■ THINGS TO DO ■
A) Using the passage on North Carolina's Amendment One, answer these questions:
(i) What position does Mike Meno hold?
(ii) Under the state's current rules, how many people in a same-sex relationship can be the legal guardian of an adopted child?
(iii) On behalf of how many couples did the ACLU and the ACLU of North Carolina Legal Foundation file a lawsuit in June?
B) Write the next few paragraphs of the passage on North Carolina's Amendment One, starting after its last sentence.

■ EXTRACT TO READ ■
=== Begin Enclosure ===
“If Amendment One had failed, it wouldn’t have given us equality,” says Mike Meno, communications director for the ACLU of North Carolina. Same-sex marriage was illegal in the state before the legislation passed, and its defeat would not have expanded LGBT rights. But because Amendment One explicitly bans all civil unions, second-parent adoption rights will now be harder to attain for unmarried couples.
As it stands in the state, only one person in a same-sex relationship can be the legal guardian of an adopted child, even if both parents will raise the child. The same goes for opposite-sex couples; if they are unmarried, the child belongs to one biological parent or one adopted parent. The other has no legal responsibility for the child.
This is why the ACLU wants to give couples access to second-parent adoption, which gives both parents equal legal rights to their children. In June, the ACLU and the ACLU of North Carolina Legal Foundation filed a lawsuit on behalf of six couples seeking second-parent adoption to ensure that both moms or both dads have equal rights under the law for their own children.
“This is a fight that we’ve been in for a long time,” Meno says. “We’re continuing that campaign by trying to mitigate any potential harm the Amendment could cause.”
One major criticism of the Amendment is its wording, particularly the “domestic legal union” stipulation, meant to ban any other legal partnerships that resemble marriage for same-sex couples.
=== End Enclosure ===
■ DATA EXTRACTS ■
=== Begin Enclosure ===
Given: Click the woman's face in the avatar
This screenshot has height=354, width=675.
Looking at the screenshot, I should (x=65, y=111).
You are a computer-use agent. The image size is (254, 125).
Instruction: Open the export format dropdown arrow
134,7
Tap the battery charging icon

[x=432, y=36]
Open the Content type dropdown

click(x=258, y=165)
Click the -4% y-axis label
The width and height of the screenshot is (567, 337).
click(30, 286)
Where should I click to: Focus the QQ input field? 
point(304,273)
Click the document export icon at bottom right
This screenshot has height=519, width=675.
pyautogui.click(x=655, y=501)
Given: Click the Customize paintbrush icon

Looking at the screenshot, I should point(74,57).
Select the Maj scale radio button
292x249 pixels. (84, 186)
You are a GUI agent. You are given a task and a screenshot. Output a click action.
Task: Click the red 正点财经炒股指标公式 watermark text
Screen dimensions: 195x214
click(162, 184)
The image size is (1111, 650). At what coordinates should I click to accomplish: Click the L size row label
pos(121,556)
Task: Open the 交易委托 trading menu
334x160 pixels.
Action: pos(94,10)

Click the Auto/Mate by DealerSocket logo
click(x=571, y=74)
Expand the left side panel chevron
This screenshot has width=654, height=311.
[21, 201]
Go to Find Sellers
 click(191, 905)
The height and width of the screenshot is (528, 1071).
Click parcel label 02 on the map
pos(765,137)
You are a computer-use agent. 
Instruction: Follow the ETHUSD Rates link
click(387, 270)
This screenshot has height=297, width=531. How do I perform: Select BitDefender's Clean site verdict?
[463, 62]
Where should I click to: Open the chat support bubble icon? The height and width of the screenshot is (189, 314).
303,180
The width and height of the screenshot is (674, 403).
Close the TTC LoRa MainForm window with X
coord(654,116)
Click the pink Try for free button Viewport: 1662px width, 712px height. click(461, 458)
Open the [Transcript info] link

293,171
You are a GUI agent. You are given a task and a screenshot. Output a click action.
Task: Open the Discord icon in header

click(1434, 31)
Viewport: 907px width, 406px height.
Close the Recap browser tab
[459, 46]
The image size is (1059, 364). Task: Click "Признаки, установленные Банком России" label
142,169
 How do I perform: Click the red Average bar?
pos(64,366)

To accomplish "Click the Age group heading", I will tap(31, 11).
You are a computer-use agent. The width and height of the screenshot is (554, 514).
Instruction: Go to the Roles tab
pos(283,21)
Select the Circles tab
=== End Enclosure ===
■ OUTPUTS FOR THE TASKS ■
A)
(i) He is communications director for the ACLU of North Carolina.
(ii) Only one.
(iii) Six couples.

B)
“‘Domestic legal union’ is not a phrase that has ever been defined in North Carolina ever, so it’s very sloppy to insert something into the constitution that no court has defined, that no law has defined,” Meno says. “We think the impact is limited and we’re going to work very strongly to make sure the impact of Amendment One is very limited, but obviously having that kind of vague language in the state constitution is just a bad idea.”
To educate people about LGBT rights, the ACLU of North Carolina created the Know + LoveCampaign to show real people hurt by Amendment One.
“It’s to introduce LGBT North Carolinians to their friends, to their neighbors, to their family members, because research and common sense say that if somebody knows and loves a gay or lesbian person, they’re much more likely to be supportive of LGBT rights,” Meno says. “These are the people whose rights are at stake.”